- _What this task involves_:
Scan the entries for the word "height". Every line that has it should be copied.

- _Provided data_:
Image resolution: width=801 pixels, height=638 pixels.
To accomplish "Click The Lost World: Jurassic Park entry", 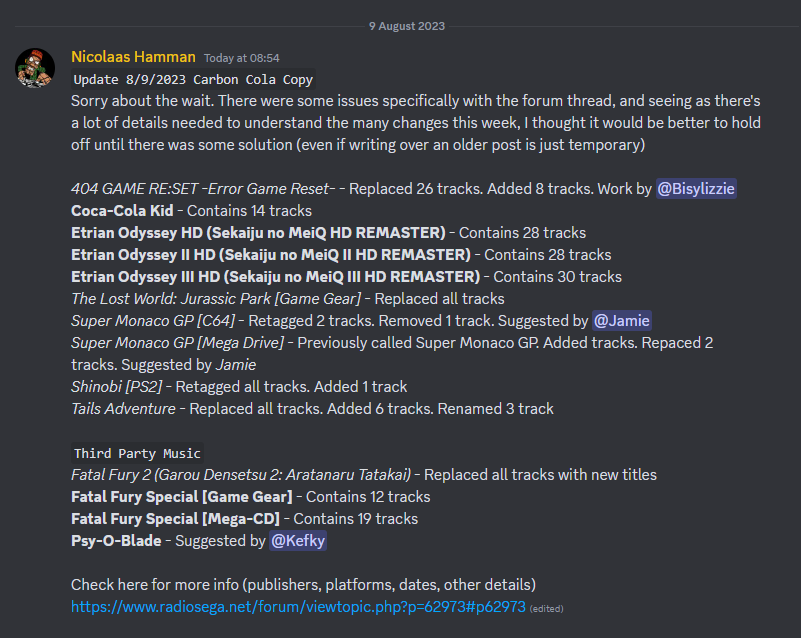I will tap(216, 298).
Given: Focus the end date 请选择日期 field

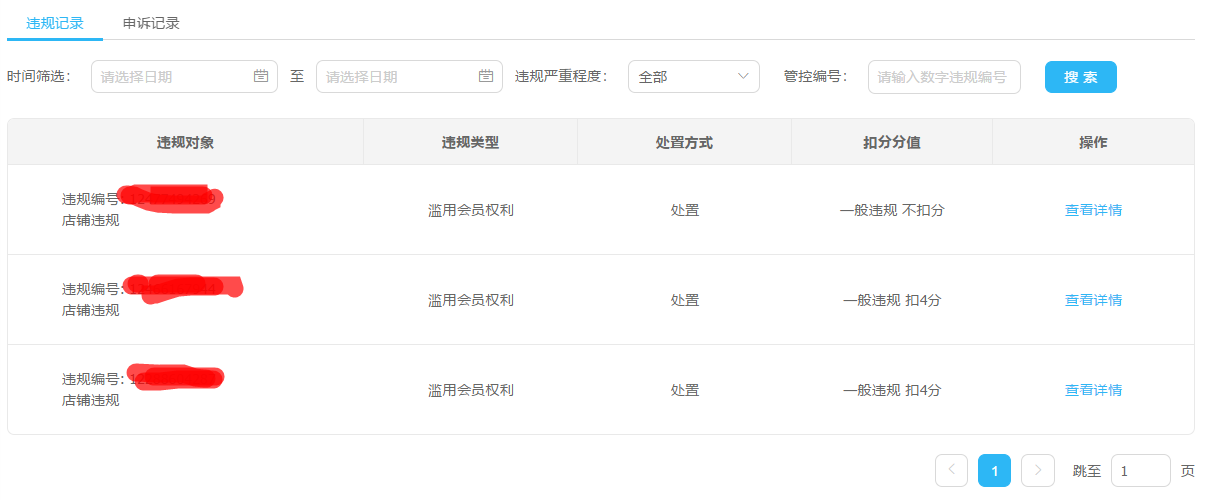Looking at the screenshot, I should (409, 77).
==
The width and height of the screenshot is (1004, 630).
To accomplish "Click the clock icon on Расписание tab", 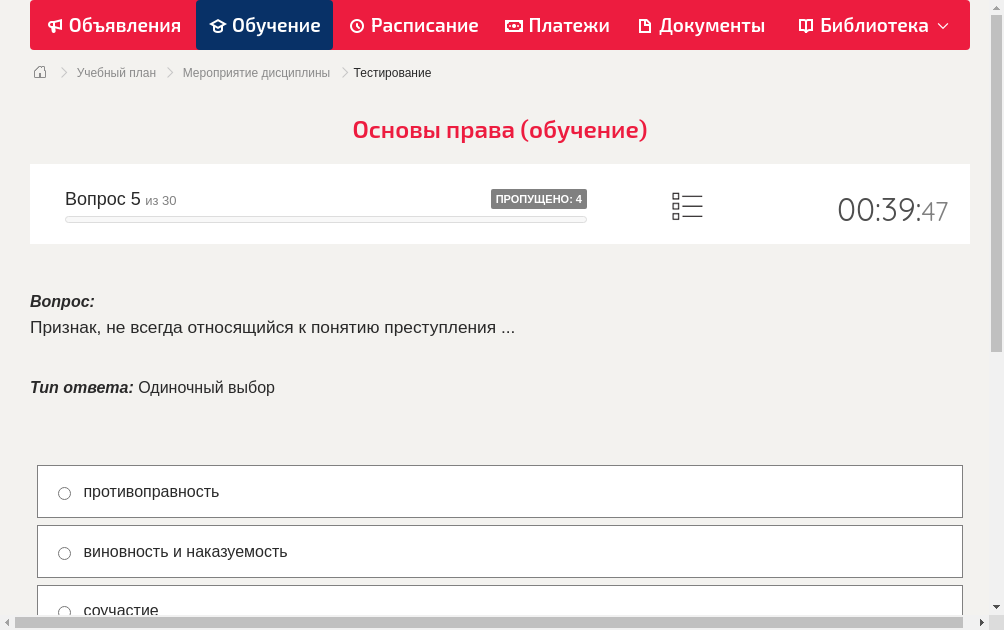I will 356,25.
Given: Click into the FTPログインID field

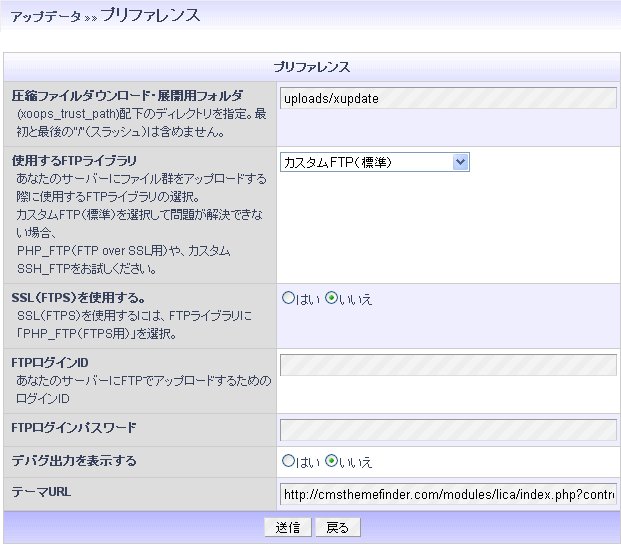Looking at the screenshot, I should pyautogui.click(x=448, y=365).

- _Finished exercise_:
Image resolution: width=801 pixels, height=638 pixels.
The width and height of the screenshot is (1004, 630).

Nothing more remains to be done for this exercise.